## ACTIVITY
Beginning with the line that holds "You are a GUI" in the data below, give again every line through the one that holds "Given: Click the", exactly as written.

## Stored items
* * *

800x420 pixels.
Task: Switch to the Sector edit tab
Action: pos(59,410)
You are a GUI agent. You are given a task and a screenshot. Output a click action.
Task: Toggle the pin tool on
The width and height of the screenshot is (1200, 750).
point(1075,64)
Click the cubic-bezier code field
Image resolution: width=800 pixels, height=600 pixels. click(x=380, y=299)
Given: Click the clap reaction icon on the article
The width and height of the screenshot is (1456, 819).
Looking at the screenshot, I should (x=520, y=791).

* * *

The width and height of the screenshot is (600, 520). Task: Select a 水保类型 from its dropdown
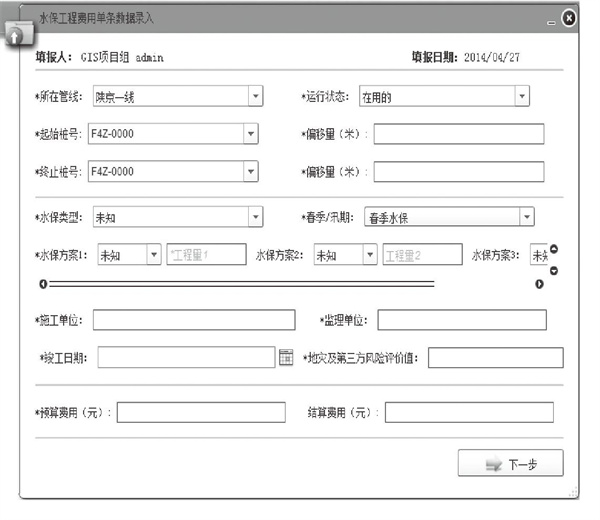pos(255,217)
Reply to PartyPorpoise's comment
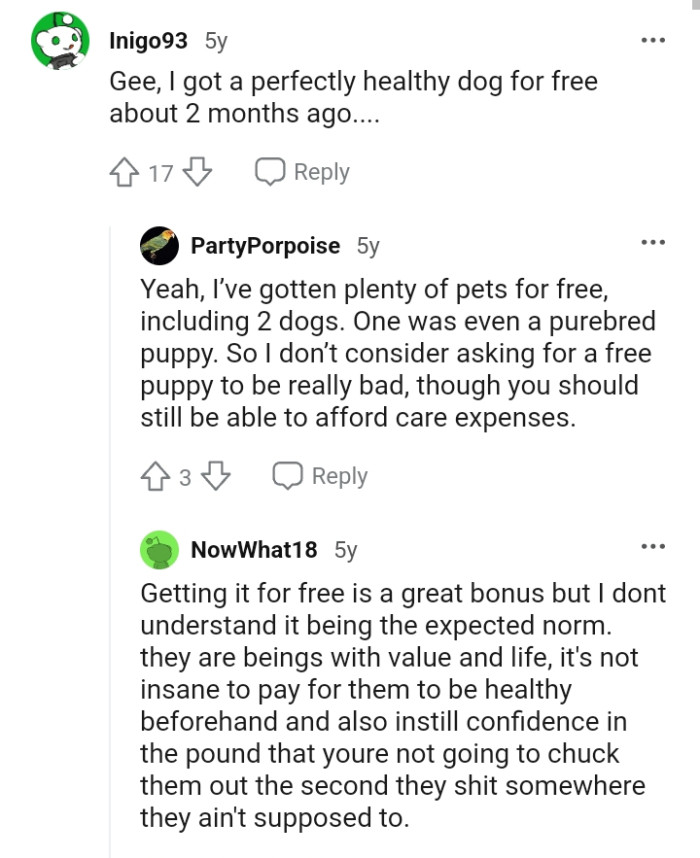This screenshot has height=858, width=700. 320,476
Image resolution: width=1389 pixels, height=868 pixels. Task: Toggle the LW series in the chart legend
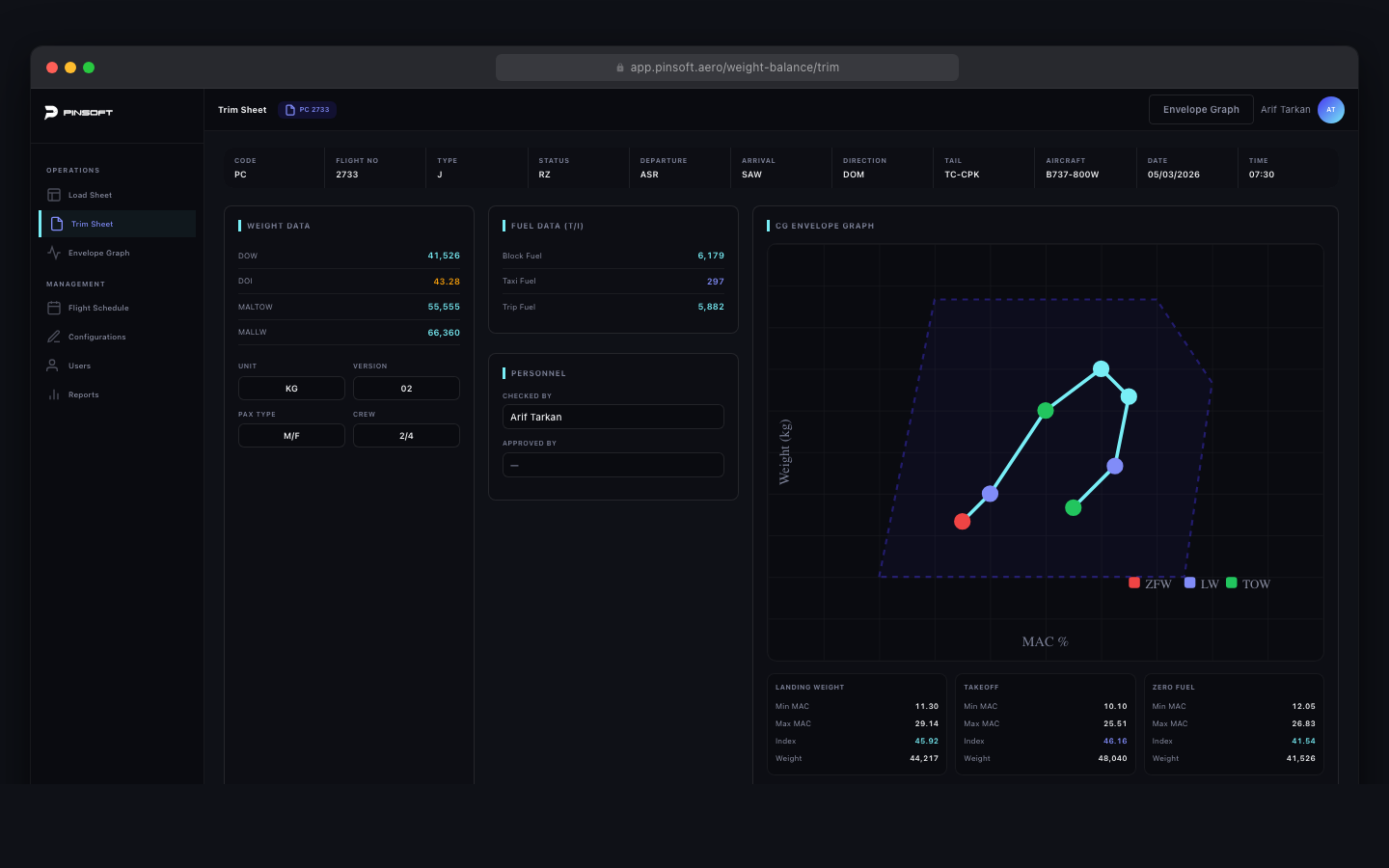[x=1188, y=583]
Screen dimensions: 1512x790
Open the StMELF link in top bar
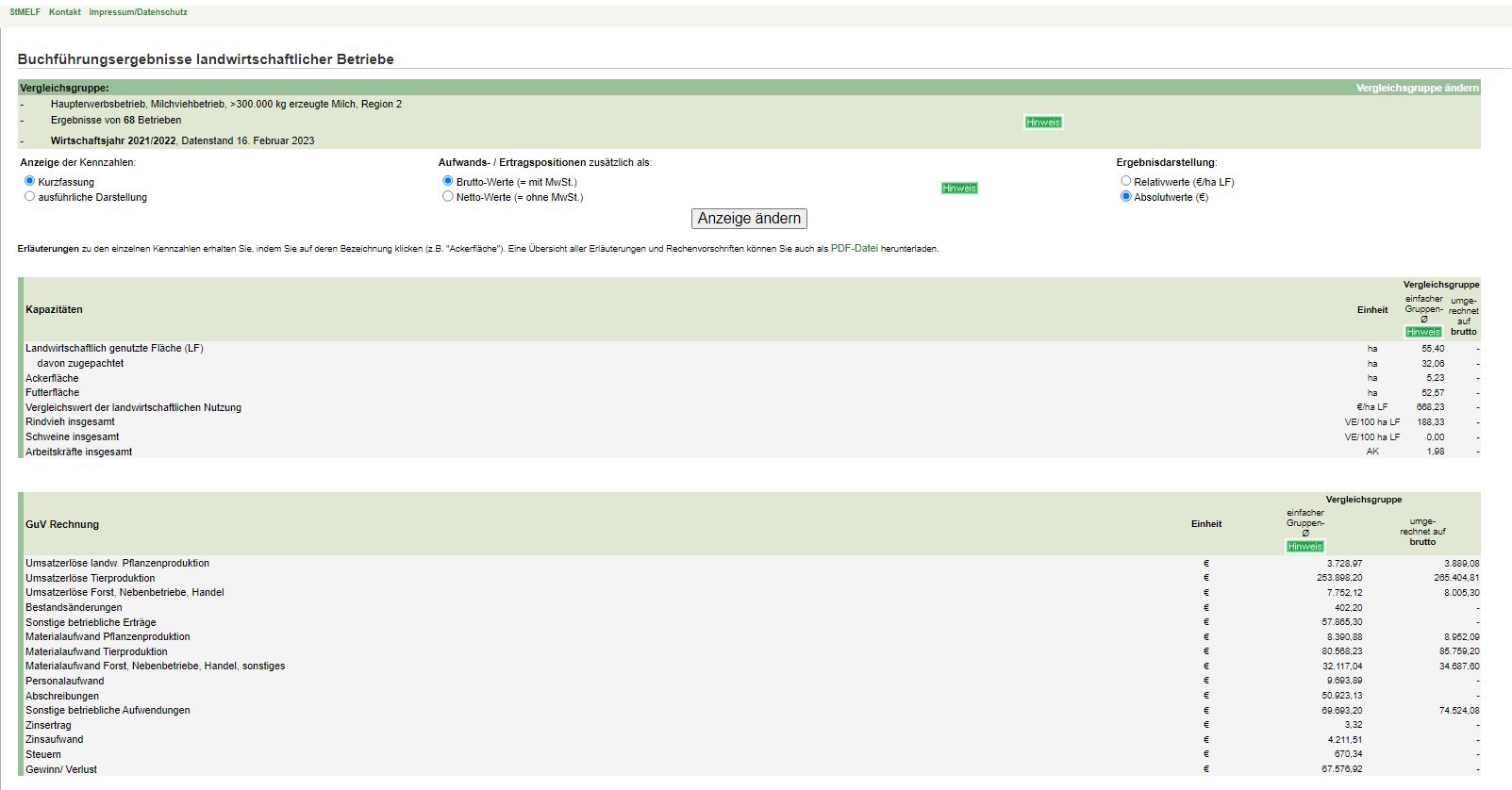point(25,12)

* * *

## EXERCISE SOLUTION
You are a GUI agent. You are given a task and a screenshot. Output a click action.
Task: Toggle the pin tool on
The width and height of the screenshot is (1200, 750).
point(1075,64)
Click the cubic-bezier code field
Image resolution: width=800 pixels, height=600 pixels. click(x=380, y=299)
Given: Click the clap reaction icon on the article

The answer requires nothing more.